#### Requirements
Return the lines of the listing below unchanged, starting with the line that contains "This screenshot has width=1024, height=374." and continuing through the line that contains "pyautogui.click(x=133, y=218)", both included. Omit the pictures.

#### Working data
☆ ☆ ☆ ☆ ☆ ☆ ☆
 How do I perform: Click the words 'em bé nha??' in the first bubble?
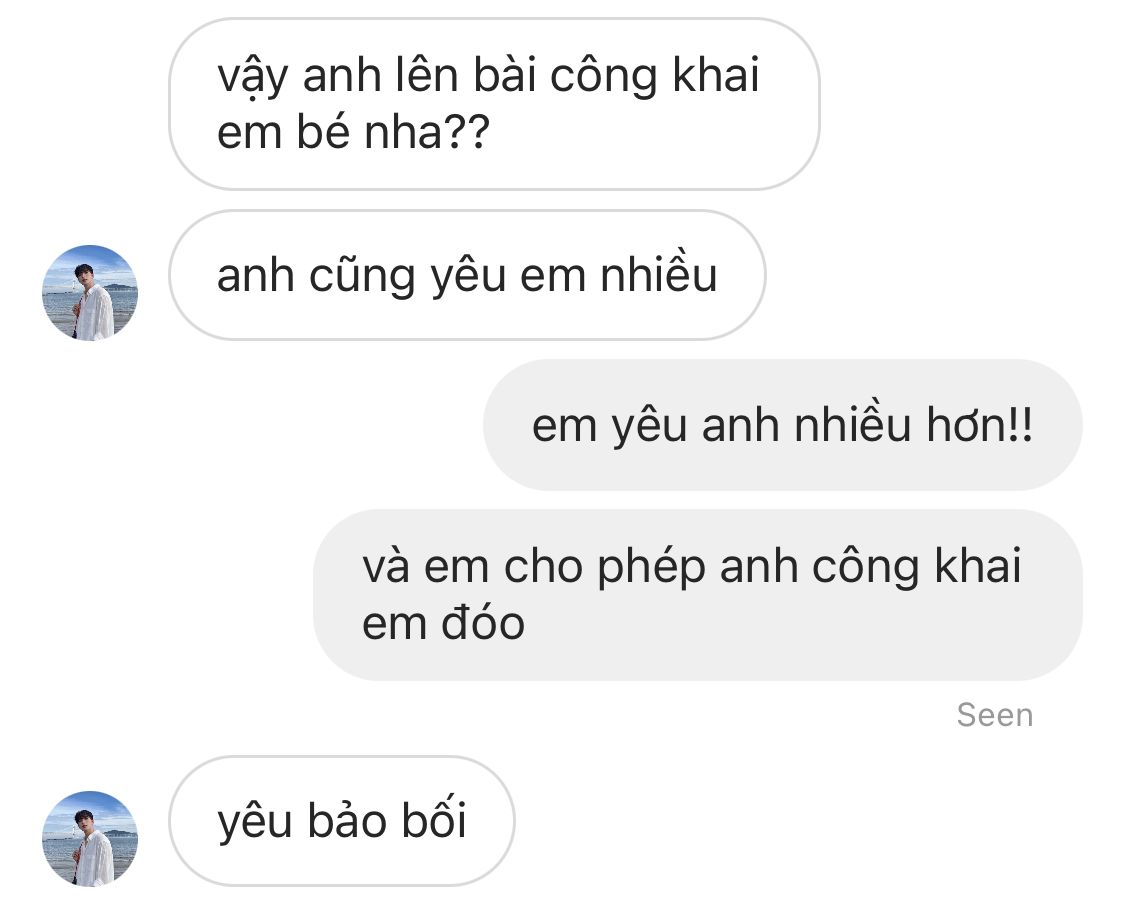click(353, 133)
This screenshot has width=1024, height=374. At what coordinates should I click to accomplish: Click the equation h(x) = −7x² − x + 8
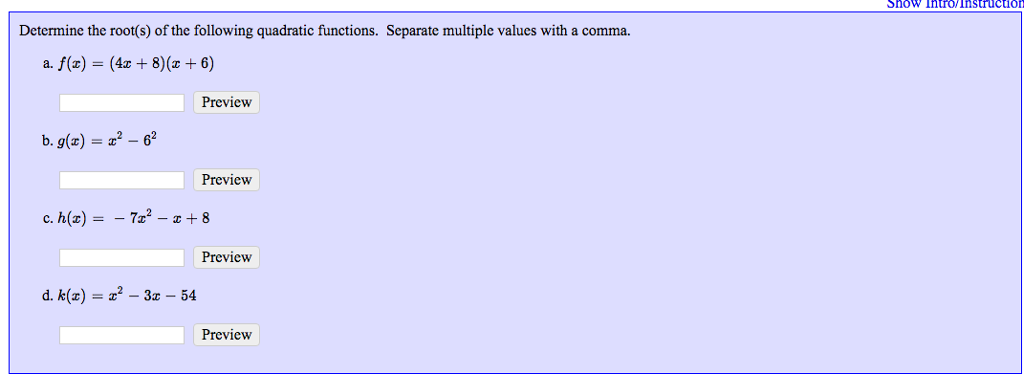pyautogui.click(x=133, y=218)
☆ ☆ ☆ ☆ ☆ ☆ ☆
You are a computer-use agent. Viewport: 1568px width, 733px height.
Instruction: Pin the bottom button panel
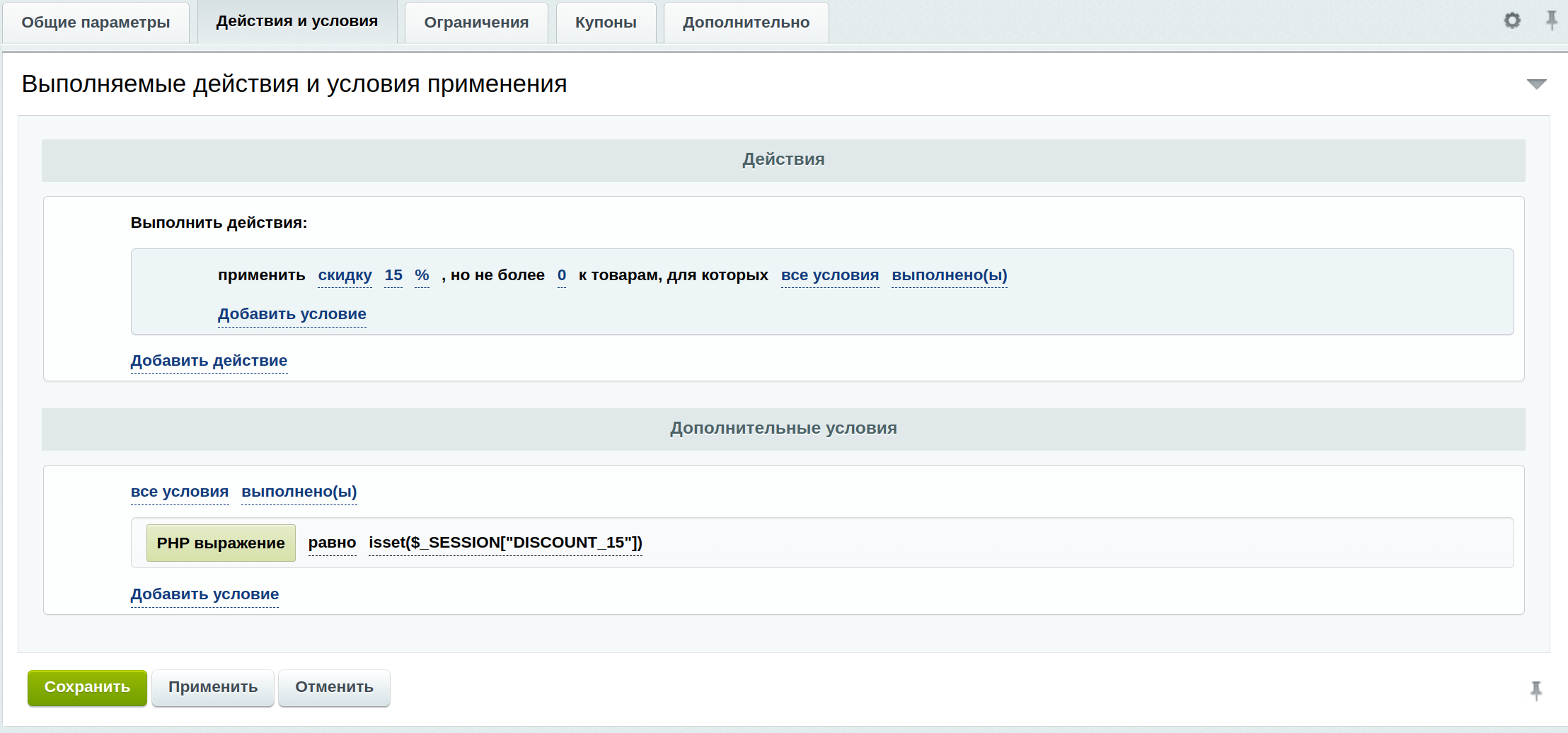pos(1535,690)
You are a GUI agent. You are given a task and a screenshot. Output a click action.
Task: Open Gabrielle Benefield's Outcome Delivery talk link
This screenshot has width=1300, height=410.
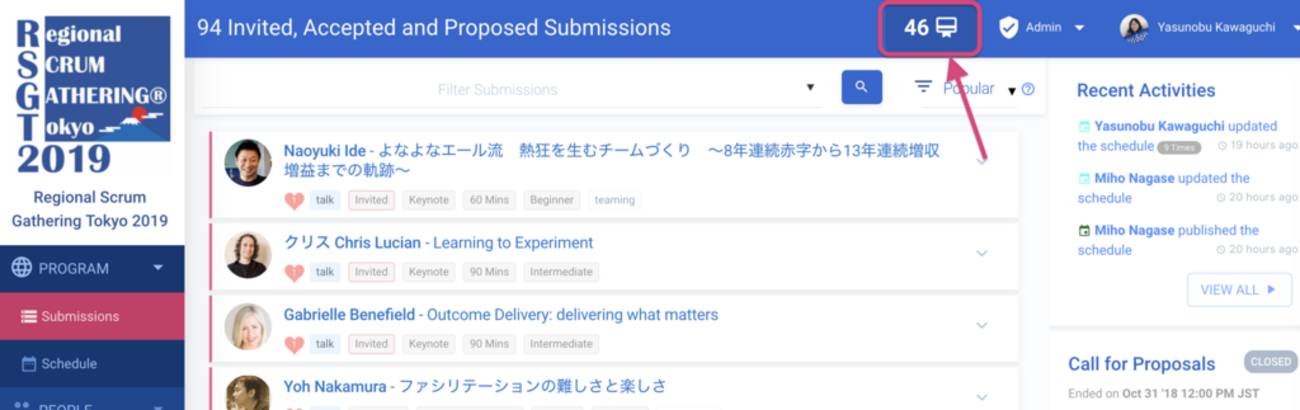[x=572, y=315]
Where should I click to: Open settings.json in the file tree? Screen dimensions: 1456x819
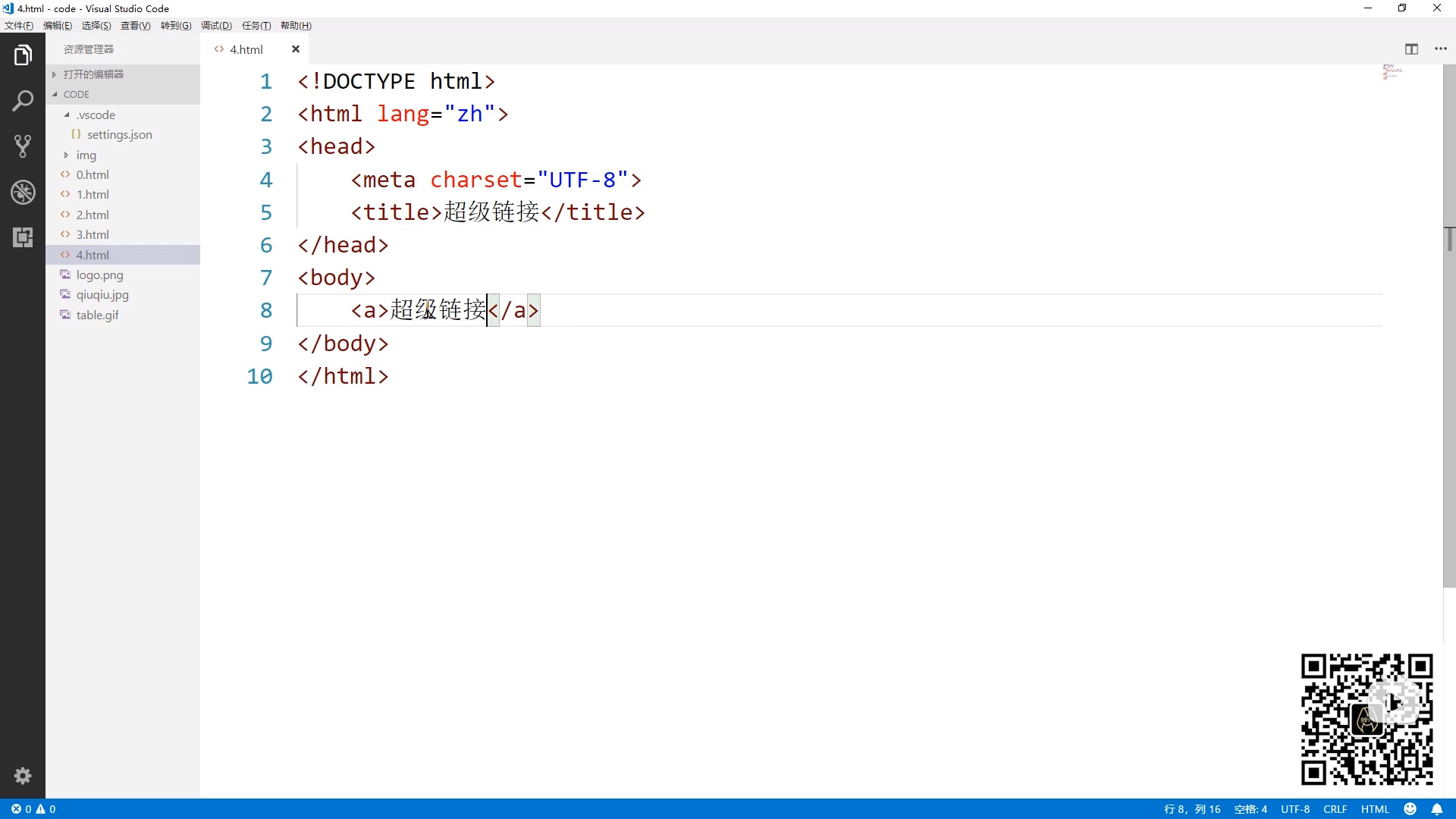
☆ ☆ ☆ ☆ ☆ ☆ ☆
#### Task response
This screenshot has width=1024, height=374. At what coordinates should I click to accomplish: Click the equation h(x) = −7x² − x + 8
pyautogui.click(x=133, y=218)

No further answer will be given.